Era di schiena . . . stava prendendo tempo . . . si è rivoltato e ci ha detto: “non fate scorrervi la vita accanto, immergetevi nel fiume che vi trascinerà: c’è un’intera vita dietro ogni cosa. Mi avete messo molto alla prova ma . . .” e si gira nuovamente di spalle, il corpo rigido dalla tensione a nascondere la sua commozione e scrivere con la sua bella calligrafia e con mano incerta, tremante . . . “sono fiero di voi” . . .
C’è un’intera vita dietro ogni cosa ripeto bisbigliando . . . sono fiero di voi.
Riemergo da quel tempo incantato e stupendo, sicuro ed inconsapevole, come da un’apnea, senza fiato, a cercare aria, conforto.
Lo accompagno sopra. Il cane lo segue adorante e devoto, come nessun altro ormai.
Benedetti animali, ti ricordano l’armonia di un’unione infrangibile e ti coccolano incondizionatamente, con dolcezza.
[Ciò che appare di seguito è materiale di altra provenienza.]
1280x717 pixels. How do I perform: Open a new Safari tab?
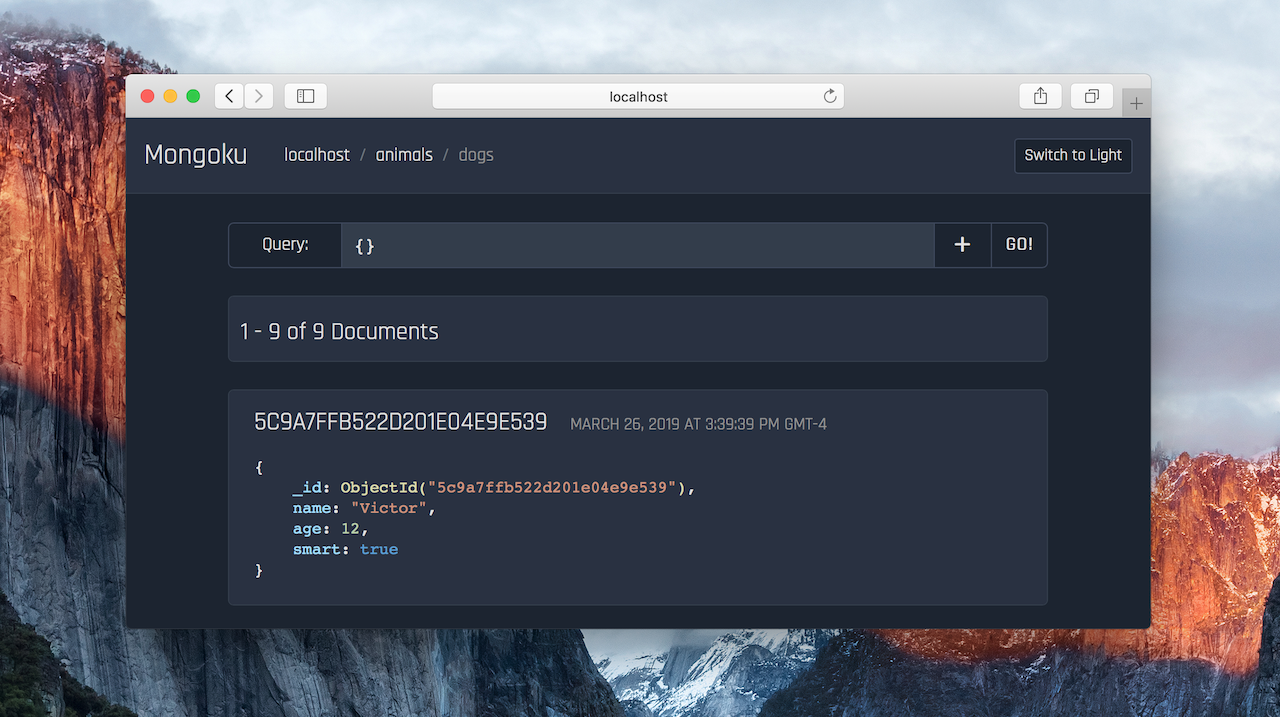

A volte l’uomo proprio non ce la fa, perché ama troppo, a guardare i cari in questa cancrena che li mangia da dentro . . . mentre l’ anima si assottiglia . . .
“Prof. ma lei come sta? Come vive?” gli domando per spezzare una tristezza che mi scuote. “Come sto? Un uomo quando invecchia è come un albero secco: gli altri fanno legna. Sono zona rossa . . . sai cos’è una zona rossa? E’ dove non puoi andare per pericolo di crolli e macerie, dove tutto è devastato, dove bisogna mettere sostegni e rinforzi. . . Nessuno vuole più entrare. Ecco mi sento così, la testa c’è ma il corpo non regge e arrogante detta i ritmi delle mie giornate sbranandole. Non posso neanche leggere. Un ciclone è entrato in me e ha fatto brandelli di tutto . . . Mi faccio compagnia con i ricordi.
Ma tu mi raccomando salutami Valeria”.
Professore le voglio un gran bene, è proprio un grande, penso mentre me ne vado.
Nevica, ormai, e mi affretto a tornare a casa. Sono sfinita.
Apro la finestra: voglio respirare neve.
Affido ai fiocchi il mio saluto a Valeria nell’unica dimensione dove purtroppo ormai vive. Le racconto di questa giornata, dell’incontro con il nostro caro Prof, di quanto sia vecchio e di quanta malinconia mi abbia fatto. Le raccomando di abbracciarlo quando lo incontrerà, fra non molto credo, appena il tempo gli toglierà il tempo.
Vi Voglio bene, sussurro, mentre la notte perfora la mia dilagante nostalgia sperando, un giorno, che da qualche parte di questo infinito possa toccare di nuovo le stelle.